§ **Task description**:
Please reproduce, exactly and with nothing else, every line from the one containing "This screenshot has width=1230, height=636." through the last line of the records below.

(Excerpts from a dataset)

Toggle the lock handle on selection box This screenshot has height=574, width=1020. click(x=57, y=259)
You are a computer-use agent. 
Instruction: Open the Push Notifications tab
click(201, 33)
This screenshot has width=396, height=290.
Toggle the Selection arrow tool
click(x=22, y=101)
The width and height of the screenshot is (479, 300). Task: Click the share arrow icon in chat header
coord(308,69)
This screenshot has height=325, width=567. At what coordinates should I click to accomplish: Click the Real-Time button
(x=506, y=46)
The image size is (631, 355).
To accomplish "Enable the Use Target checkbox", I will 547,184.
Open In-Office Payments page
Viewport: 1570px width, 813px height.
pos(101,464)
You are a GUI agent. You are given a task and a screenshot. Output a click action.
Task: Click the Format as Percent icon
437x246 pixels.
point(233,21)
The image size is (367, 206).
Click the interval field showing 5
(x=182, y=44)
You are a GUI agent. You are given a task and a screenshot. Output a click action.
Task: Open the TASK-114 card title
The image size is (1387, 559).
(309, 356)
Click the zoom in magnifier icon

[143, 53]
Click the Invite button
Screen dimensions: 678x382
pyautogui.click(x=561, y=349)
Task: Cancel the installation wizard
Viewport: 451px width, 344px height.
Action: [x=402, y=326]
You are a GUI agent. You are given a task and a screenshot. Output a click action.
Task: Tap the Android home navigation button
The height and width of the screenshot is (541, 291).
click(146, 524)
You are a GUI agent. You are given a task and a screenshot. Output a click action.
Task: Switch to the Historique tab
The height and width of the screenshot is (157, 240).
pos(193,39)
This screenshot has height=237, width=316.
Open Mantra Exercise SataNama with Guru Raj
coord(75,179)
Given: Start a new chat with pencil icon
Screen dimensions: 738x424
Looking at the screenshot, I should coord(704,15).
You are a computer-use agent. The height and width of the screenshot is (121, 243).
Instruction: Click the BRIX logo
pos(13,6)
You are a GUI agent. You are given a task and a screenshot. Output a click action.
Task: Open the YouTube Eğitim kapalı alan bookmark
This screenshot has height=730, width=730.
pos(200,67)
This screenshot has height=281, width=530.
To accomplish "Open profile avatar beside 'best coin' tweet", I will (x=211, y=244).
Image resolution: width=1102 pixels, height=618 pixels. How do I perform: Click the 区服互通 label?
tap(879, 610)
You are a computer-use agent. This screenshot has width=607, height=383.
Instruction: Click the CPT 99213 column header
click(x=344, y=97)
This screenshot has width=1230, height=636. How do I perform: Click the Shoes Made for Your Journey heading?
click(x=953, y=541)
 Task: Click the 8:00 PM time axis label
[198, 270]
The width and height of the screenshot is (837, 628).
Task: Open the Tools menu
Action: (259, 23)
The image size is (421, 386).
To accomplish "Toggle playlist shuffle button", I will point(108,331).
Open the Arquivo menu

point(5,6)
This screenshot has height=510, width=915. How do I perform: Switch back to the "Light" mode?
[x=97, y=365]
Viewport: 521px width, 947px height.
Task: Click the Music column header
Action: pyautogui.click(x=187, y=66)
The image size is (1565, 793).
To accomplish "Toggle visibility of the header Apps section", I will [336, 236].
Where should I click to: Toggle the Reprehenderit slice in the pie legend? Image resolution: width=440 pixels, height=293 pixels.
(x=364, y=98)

§ **Task answer**:
This screenshot has width=1230, height=636. How do I perform: Click the Shoes Made for Your Journey heading?
click(x=953, y=541)
 Task: Click the 8:00 PM time axis label
[198, 270]
The width and height of the screenshot is (837, 628).
Task: Open the Tools menu
Action: (259, 23)
The image size is (421, 386).
To accomplish "Toggle playlist shuffle button", I will point(108,331).
Open the Arquivo menu

point(5,6)
This screenshot has height=510, width=915. How do I perform: Switch back to the "Light" mode?
[x=97, y=365]
Viewport: 521px width, 947px height.
Task: Click the Music column header
Action: pyautogui.click(x=187, y=66)
The image size is (1565, 793).
To accomplish "Toggle visibility of the header Apps section", I will [336, 236].
Where should I click to: Toggle the Reprehenderit slice in the pie legend? Image resolution: width=440 pixels, height=293 pixels.
(x=364, y=98)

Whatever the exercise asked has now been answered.